Lantaran sulitnya akses internet di desa-desa, membuat sejumlah pemuda dan sekelompok mahasiswa membentuk komunitas Desa Desa Melek Informasi Teknologi (DedemIT). Tujuannya satu, agar para penghuni desa tak lagi gaptek alias Gagap Teknologi.
Laporan Rizky Panchanov, Bandarlampung.
eQuator.co.id – “Kami pecinta teknologi, ya miris saja nggak usah jauh-jauh deh, kita ke Hanura, Padangcermin saja susah internetan,” ketus Rifki Indrawan ketua DedemIT kepada Radar Lampung mengawali pembicaraan kemarin. Hal tersebut terjadi kata Rifki lantaran beberapa provider memilih ogah memasang akses internet jauh ke pelosok desa. Sebab, lantaran didesa sedikit yang menggunakan internet.
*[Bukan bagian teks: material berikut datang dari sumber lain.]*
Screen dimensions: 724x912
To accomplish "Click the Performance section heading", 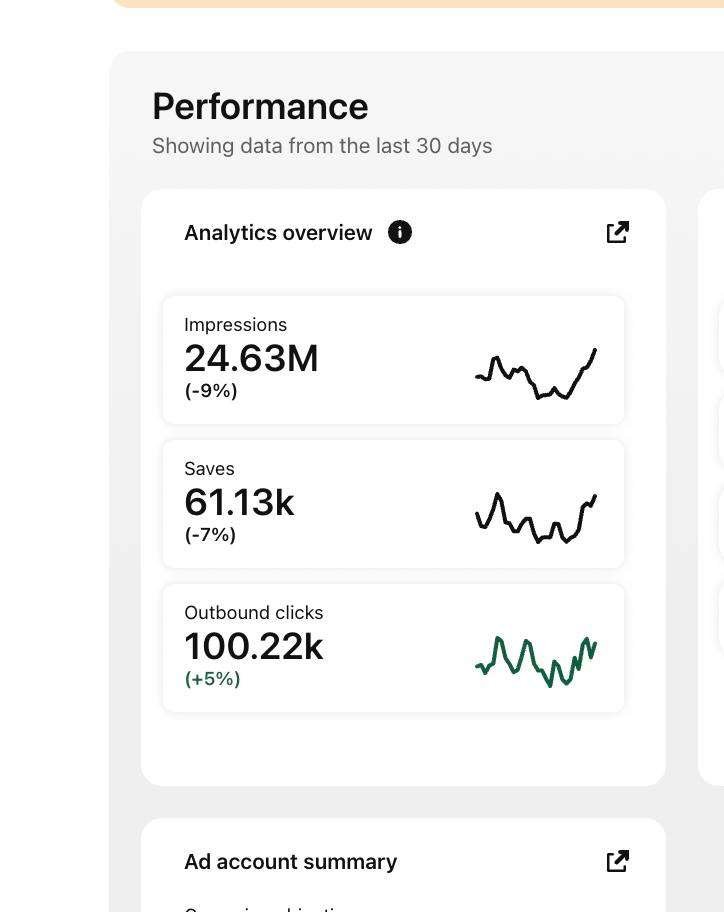I will point(260,107).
”Kalau yang menggunakan internet banyak kan akhirnya otomatis internet datang dengan sendirinya kedesa itu,” ujarnya.
DedemIT lahir sejak Oktober 2013, komunitas yang beranggotakan 25 orang ini kini telah banyak berkontribusi dalam hal sistem informasi dan teknologi didesa. Melalui program 2.0 mereka pun aktif membuatkan desa-desa webiste dengan domain desa.id. kini sudah ada 55 desa di Lampung yang memiliki website yang lahir dari tangan para relawan dan anggota DedemIT. Ada tiga aspek yang wajib diisi untuk mengelola website desa yakni unsur pemuda, perempuan dan unsur perangkat desa. Beberapa desa yang sukses telah memiliki webiste desa diantaranya yakni desa Tanjung Anom di Lampung Tengah, Desa Datar Rajan, Ulubelu Tanggamus, dua desa di Suoh Lampung Barat yakni desa Sumber Agung dan desa Tugu Ratu. Tak sehari dua hari para anggota mengajari pemuda dan perangkat desa mengenai IT, mereka pun harus menginap dirumah penduduk sekitar. Alhasil para anggota pun harus merogoh kocek sendiri demi membagikan keahlian mereka.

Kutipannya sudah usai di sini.